10 Inventions That Should Never Have Existed


Image credited to Eden E.

What is the point of these weird inventions?!

Emily H. and Abby S.

1. Baby Mop

This needs no explanation. It is literally a onesie with the bristles of a mop attached to the arms, hands, and knees. Why would you put chemicals on your baby and trust that she would not put those same chemicals (or whatever you just put on your infant child) in her mouth.

2. Walking Sleeping Bag

Okay. Walking around in comfortable clothes (i.e. sweatpants, sweatshirt, etc.), is perfectly acceptable. But a sleeping bag? Really? You probably will not need that much warmth in a classroom or office. A really thick body suit is not very functional, as it would be very difficult to move around. Also, it’s probably a million times hotter in that sleeping bag.

    3. Shoe Umbrella

Shoes are supposed to be, by themselves, able to withstand whatever situation you are going through. But high heels, which should not be worn in the rain, do not need umbrellas attached to them. Even if they were a fashionable item to wear upon your feet, they wouldn’t be very functional, as they would only protect about 10% of those precious high heels.

   4. Goldfish Walker

Allowing your pets to exercise is very important, but there is no need for goldfish to exercise, as they already get plenty inside of their fish bowls! Also, taking your fishy friend’s bowl for a walk is not going to help anyone except the owner when it comes to exercise.

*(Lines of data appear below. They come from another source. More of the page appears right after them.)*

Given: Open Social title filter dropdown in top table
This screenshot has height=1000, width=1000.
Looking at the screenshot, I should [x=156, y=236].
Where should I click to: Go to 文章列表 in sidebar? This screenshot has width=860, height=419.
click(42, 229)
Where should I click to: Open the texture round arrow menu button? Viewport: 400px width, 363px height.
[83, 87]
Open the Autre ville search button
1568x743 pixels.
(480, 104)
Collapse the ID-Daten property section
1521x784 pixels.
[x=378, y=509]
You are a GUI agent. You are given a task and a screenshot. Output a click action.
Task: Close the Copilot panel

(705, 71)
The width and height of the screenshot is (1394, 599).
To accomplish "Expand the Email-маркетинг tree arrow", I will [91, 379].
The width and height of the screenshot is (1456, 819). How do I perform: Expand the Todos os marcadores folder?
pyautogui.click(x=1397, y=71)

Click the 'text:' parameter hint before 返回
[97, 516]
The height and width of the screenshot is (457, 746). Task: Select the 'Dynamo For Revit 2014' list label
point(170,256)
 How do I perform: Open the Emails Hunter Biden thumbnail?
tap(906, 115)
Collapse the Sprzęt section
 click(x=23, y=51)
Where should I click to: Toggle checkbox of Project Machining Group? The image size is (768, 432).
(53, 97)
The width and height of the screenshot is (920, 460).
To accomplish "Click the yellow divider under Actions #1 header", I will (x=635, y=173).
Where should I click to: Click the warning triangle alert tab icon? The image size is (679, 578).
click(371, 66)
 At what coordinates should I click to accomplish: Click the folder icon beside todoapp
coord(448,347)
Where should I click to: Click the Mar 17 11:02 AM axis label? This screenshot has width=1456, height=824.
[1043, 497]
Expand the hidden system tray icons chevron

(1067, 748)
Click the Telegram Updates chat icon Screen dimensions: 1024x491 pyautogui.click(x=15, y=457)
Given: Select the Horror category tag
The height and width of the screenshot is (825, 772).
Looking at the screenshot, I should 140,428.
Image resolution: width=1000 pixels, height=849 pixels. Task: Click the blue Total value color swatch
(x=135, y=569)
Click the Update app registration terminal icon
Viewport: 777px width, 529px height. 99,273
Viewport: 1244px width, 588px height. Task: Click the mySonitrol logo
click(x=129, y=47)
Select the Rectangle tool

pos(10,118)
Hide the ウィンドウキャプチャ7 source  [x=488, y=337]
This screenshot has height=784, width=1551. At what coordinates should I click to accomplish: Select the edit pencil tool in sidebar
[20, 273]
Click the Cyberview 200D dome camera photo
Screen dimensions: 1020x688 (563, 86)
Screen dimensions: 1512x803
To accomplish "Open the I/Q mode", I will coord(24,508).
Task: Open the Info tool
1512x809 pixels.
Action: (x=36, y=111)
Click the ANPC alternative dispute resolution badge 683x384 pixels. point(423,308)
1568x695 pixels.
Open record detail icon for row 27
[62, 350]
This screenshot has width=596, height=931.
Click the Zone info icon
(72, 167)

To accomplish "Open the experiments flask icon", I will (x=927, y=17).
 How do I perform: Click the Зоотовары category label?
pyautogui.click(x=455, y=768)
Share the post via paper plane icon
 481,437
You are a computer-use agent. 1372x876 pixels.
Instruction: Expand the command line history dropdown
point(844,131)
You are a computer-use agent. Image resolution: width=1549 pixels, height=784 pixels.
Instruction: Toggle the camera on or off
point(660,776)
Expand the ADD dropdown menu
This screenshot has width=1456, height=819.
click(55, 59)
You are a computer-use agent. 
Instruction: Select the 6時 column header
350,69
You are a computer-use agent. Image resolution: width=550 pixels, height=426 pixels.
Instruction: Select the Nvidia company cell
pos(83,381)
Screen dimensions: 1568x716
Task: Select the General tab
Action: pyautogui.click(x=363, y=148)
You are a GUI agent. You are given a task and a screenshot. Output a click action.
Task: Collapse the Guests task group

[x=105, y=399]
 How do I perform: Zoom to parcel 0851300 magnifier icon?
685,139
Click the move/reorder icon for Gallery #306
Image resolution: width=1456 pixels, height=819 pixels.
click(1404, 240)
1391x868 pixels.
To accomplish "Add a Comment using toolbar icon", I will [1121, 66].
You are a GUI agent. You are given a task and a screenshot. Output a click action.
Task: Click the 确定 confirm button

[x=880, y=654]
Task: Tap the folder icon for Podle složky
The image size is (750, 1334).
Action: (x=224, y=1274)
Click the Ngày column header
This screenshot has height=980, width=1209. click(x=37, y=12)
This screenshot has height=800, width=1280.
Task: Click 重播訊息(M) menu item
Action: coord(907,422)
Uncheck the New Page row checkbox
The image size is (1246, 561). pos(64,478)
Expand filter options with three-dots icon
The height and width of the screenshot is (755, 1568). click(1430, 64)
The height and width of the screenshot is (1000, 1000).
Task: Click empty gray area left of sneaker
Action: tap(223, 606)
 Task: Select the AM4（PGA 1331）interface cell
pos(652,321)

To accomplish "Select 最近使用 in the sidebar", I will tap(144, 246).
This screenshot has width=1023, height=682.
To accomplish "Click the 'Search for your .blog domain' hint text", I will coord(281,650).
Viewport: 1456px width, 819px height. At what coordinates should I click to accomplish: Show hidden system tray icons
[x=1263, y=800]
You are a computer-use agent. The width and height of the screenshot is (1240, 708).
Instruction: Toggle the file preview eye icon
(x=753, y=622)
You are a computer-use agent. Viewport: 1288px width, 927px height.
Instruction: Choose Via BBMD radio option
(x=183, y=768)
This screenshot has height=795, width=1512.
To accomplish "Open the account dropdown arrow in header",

     5. Contact Lense Jewelry

Does this have to exist? Come on, really? First of all, you are at risk of poking your eye out. That is probably not a good idea. Also, the jewelry, being metal, would most likely pull the contact out of your eyeball, which may just be a little bit painful.


Did the person who invented this not know what fingerless gloves are? Honestly, only your rear end needs underwear. 

      7. Paper Email

Ever heard of a letter? You write on a paper and then you mail it or give it to the person it was intended to go to. Super easy right?! Please. This one is completely unnecessary.   

  1. Head Mounted Drum (with extra drumsticks)

Purchasing a headache does not seem like the best thing you can buy on the market. And, when you buy this horrible drum device for your demon child, they will purposely give this to you. And the fun doesn’t stop there! After you try to pry it out of their hands, they will start screaming and make your headaches even worse than they already were.  I’m not sure if you would want buy that.

  1. Ice Cream Lock

It’s okay to want your creamy delicacies need to be protected, but buying a $10 lock is not worth your time or money, especially when you can just buy more for like, $5? Or, how about a sticky note? Maybe it’s better just to simply, hide your favorite ice cream!

  1. Vertical Bathtub

This is odd. Isn’t this was what a shower was? It’s pretty much the same thing, except your body isn’t fully  submerged. Really people, this is just weird. It seems like you are literally are going ro float at one point. Well, at least you can go scuba diving in the comfort of your own home.